L’arbitrage de Herb Dean lors de l’UFC White House continue de faire couler beaucoup d’encre. Andy Foster, directeur exécutif de la Commission Athlétique de l’État de Californie, a tenu à clarifier la situation suite aux critiques virulentes d’Alex Pereira après sa défaite contre Ciryl Gane.
Foster défend la décision de Herb Dean
Malgré la campagne publique menée par l’ancien champion Alex Pereira pour dénoncer l’arbitrage, Andy Foster estime que Herb Dean a agi de manière professionnelle. Lors de l’événement en juin dernier, Pereira a été envoyé au tapis par un coup de Ciryl Gane. Dans la foulée, le Français a enchaîné les frappes pour obtenir le TKO. Pereira accuse Dean de ne pas avoir sanctionné des coups portés à l’arrière du crâne, pourtant illégaux.
Foster, présent au bord de la cage, tempère ces accusations. Selon lui, le mouvement constant de Pereira pour tenter de survivre rendait la tâche de l’arbitre extrêmement complexe. Interrompre l’action aurait pu, selon lui, fausser le résultat en offrant un temps de récupération injustifié au Brésilien.
Vers une évolution des règles sur les fautes
Si Foster maintient sa confiance envers Herb Dean, qu’il considère comme le doyen des arbitres en Californie, il reconnaît la nécessité d’une plus grande fermeté. Il a notamment cité l’exemple de Jason Herzog, qui n’a pas hésité à retirer un point immédiatement pour une faute flagrante lors d’un autre combat.

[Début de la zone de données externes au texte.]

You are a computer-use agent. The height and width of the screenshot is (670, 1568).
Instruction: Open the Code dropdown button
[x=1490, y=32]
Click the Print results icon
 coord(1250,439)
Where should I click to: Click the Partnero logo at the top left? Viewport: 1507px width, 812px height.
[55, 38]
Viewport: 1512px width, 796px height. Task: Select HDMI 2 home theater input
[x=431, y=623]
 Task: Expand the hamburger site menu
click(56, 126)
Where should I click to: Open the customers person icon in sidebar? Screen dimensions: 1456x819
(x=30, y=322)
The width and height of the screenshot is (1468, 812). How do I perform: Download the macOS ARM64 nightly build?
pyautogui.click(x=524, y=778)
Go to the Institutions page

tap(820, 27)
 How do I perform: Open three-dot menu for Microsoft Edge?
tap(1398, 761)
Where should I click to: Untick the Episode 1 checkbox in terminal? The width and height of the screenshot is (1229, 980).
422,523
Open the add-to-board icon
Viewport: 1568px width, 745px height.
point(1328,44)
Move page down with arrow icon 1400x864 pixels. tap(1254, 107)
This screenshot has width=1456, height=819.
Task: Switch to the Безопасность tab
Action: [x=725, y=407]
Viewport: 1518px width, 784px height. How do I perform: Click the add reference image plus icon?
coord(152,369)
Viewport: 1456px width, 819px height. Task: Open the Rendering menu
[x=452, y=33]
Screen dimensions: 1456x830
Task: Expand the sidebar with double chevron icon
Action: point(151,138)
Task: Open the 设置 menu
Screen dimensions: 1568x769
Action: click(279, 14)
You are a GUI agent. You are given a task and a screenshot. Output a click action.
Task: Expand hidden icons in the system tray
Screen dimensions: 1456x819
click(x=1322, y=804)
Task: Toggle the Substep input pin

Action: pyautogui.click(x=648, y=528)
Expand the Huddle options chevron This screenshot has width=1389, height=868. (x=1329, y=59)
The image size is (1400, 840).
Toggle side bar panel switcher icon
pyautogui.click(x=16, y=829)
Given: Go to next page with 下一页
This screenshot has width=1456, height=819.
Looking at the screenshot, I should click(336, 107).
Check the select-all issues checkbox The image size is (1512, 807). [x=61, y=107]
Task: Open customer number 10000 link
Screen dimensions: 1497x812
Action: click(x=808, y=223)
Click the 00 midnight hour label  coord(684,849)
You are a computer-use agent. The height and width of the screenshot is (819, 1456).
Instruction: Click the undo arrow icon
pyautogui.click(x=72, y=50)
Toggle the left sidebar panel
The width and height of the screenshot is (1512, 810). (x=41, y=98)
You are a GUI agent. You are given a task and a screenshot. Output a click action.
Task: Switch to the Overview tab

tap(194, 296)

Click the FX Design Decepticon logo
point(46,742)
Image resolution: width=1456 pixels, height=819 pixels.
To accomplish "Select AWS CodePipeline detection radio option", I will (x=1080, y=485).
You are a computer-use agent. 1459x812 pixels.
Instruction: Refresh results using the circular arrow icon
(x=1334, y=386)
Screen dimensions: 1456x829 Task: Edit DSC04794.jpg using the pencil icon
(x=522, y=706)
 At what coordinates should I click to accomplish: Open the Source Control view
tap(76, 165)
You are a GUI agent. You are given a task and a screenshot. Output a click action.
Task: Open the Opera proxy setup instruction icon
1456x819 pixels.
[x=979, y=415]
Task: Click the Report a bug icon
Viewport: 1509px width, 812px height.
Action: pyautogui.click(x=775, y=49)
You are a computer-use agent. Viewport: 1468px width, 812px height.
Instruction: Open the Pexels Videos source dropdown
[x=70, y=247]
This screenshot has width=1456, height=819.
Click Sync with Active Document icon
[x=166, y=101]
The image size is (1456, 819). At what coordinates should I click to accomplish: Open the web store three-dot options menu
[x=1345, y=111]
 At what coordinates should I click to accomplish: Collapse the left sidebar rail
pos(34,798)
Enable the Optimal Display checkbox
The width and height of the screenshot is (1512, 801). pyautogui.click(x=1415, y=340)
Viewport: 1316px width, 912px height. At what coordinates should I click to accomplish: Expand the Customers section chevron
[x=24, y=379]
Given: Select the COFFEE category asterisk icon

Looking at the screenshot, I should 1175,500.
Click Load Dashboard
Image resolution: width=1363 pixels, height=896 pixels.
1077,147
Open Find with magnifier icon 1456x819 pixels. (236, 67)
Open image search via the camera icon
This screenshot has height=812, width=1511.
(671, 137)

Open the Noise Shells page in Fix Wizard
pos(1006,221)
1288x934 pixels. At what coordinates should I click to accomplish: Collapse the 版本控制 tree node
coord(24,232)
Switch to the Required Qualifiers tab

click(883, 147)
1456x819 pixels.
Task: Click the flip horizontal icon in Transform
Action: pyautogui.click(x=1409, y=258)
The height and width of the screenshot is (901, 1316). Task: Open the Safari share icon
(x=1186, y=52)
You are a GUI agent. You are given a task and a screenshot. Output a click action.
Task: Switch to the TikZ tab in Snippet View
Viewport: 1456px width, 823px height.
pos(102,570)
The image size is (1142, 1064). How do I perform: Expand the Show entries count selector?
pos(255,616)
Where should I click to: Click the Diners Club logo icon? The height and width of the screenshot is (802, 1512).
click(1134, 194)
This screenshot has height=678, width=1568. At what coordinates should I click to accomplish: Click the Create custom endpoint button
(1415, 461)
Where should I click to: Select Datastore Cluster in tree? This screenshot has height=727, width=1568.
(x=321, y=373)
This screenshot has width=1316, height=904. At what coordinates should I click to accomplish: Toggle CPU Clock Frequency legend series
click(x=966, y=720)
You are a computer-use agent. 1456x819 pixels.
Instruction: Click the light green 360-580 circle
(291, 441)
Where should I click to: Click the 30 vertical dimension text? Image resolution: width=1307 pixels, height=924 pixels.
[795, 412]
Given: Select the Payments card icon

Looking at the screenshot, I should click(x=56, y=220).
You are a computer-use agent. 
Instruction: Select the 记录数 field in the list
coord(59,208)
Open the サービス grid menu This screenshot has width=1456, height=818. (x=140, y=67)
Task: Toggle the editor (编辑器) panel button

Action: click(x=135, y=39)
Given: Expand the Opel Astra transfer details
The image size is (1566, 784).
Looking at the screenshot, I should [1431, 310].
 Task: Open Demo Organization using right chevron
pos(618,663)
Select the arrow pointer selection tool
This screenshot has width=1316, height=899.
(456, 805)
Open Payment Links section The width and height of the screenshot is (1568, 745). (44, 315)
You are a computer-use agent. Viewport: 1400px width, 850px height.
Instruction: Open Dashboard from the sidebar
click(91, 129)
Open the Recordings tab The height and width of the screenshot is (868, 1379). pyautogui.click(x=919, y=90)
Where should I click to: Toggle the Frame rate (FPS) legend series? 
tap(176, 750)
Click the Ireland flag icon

Pour l’avenir, Foster prévoit d’introduire de nouvelles directives afin de mieux définir les fautes. L’idée serait de remplacer les notions de fautes « intentionnelles » ou « involontaires » par des catégories plus précises : fortuites, imprudentes ou malveillantes. Cette évolution permettrait aux arbitres de prendre des sanctions plus cohérentes, notamment en cas de récidive ou d’actions dangereuses.